GLENWOOD SPRINGS — This month, the world-famous comedy stylings of award-winning producer Mel Brooks are coming to a Glenwood Springs stage.
And drama coach Kate McRaith couldn’t be more amused.
“It has been very entertaining,” said McRaith, Glenwood Springs High School theatre department director and a GSHS English teacher. “It is a funny, funny show.”
Bringing “The New Mel Brooks Musical Young Frankenstein” Broadway production to the local Jeannie Miller Theatre stage has been a serious undertaking. McRaith said the parody production, opening at 7 p.m. today, has also been a comical experience for all involved.
“When 50-plus teenage theatre types are going to spend seven intensive weeks together, humor is a must. ‘Young Frankenstein’ fits the bill for all these criteria,” she said. “It has a large cast, a number of leads, great music and dancing, funny characters, and a seriously funny plot. We laugh hard pretty much every rehearsal, which keeps us going through the long, hard hours.”

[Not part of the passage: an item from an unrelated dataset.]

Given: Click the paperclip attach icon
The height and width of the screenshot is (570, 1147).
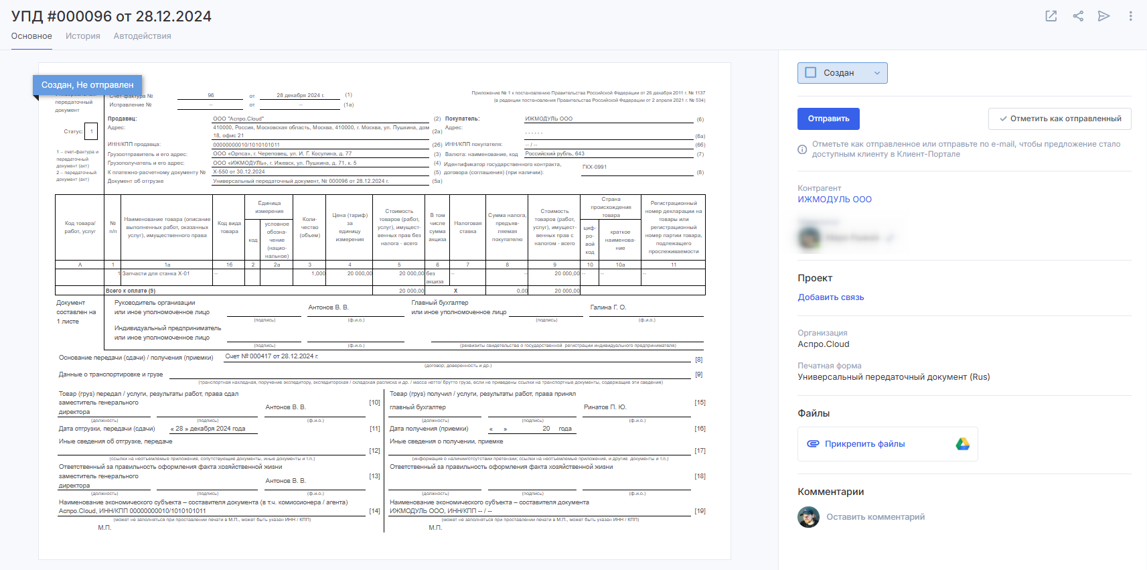Looking at the screenshot, I should 813,444.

On stage, the cast has taken on the roles of lead characters Dr. Frederick Frankenstein, Igor, lab assistant Inga, and Frankenstein fiancée Elizabeth in earnest. With several seniors graduating last year, the GSHS theatre program has worked together to adapt, keeping a sense of humor all the way.
“The cast is quite different this year. Last year, we had 19 graduating seniors in the show, most of whom had been in every musical over the past four years. In addition, this year we also have a huge group of freshmen involved,” McRaith said. “So our core group has shifted significantly. There are some new students to the school who are simply stunning. I’m very excited to see how they grow and develop over the next few years.”
McRaith said audiences will be impressed with the young actors’ work on “Young Frankenstein.” Junior Kevin Snyder plays Dr. Frankenstein, who plots to continue his grandfather’s legacy of bringing a corpse back to life. This is his third show, previously performing in GSHS’ productions of “Beauty and the Beast” and “Grease.”
“The level of talent in our show is very impressive. Most of the leading roles are played by seniors with a lot of experience, although two are played by incredibly skilled juniors,” she said. “The rest of the cast is brimming with talent. There are some stars in every grade who just pop on stage. The most exciting thing to see, though, is the amount of talent in the freshman year.”
“Young Frankenstein” producer Amy Larsen said she has been impressed with the young actors’ talents, which she noticed has come rather naturally.
“Great comedic timing is not learned. I believe it’s an instinct born to talented actors destined to perform,” she said. “GSHS is blessed to have a great number of those performers.”
The making of “Young Frankenstein” — running this weekend and next with shows at 7 p.m. on Fridays and Saturdays and also a 2 p.m. matinée Saturday, March 1 — has provided comic relief for Larsen as she works closely with the cast.
“I can’t help but laugh hysterically, even during rehearsals, as these fabulous actors bring their version of Mel Brooks’ characters to life,” she said. “I just love watching these young actors on stage. Our talented cast and crew have put countless hours into this hilarious show, and we can’t wait to share it with a packed house.”
The comedy show, adapted for family audiences, features recognizable scenes from Brooks’ original 1974 movie starring Gene Wilder, Madeline Kahn, Marty Feldman and Peter Boyle.
“Two of my favorite scenes are ‘Puttin’ on the Ritz,’ with 50-plus tap dancing cast members, and ‘Surprise,’ a scene so funny I can hardly breathe,” Larsen said.
McRaith said she collaborated closely with the high school thespians to choose a production they felt a real connection to in performing.
Ultimately comedy — over tragedy — won.
“A core group of students and I were reviewing musicals last spring, and we wanted something with a number of leads, a large cast, great music and humor,” she said. “’Young Frankenstein’ was one of a number of choices that, in the end, won out mainly due to the humor. It’s a very funny show.”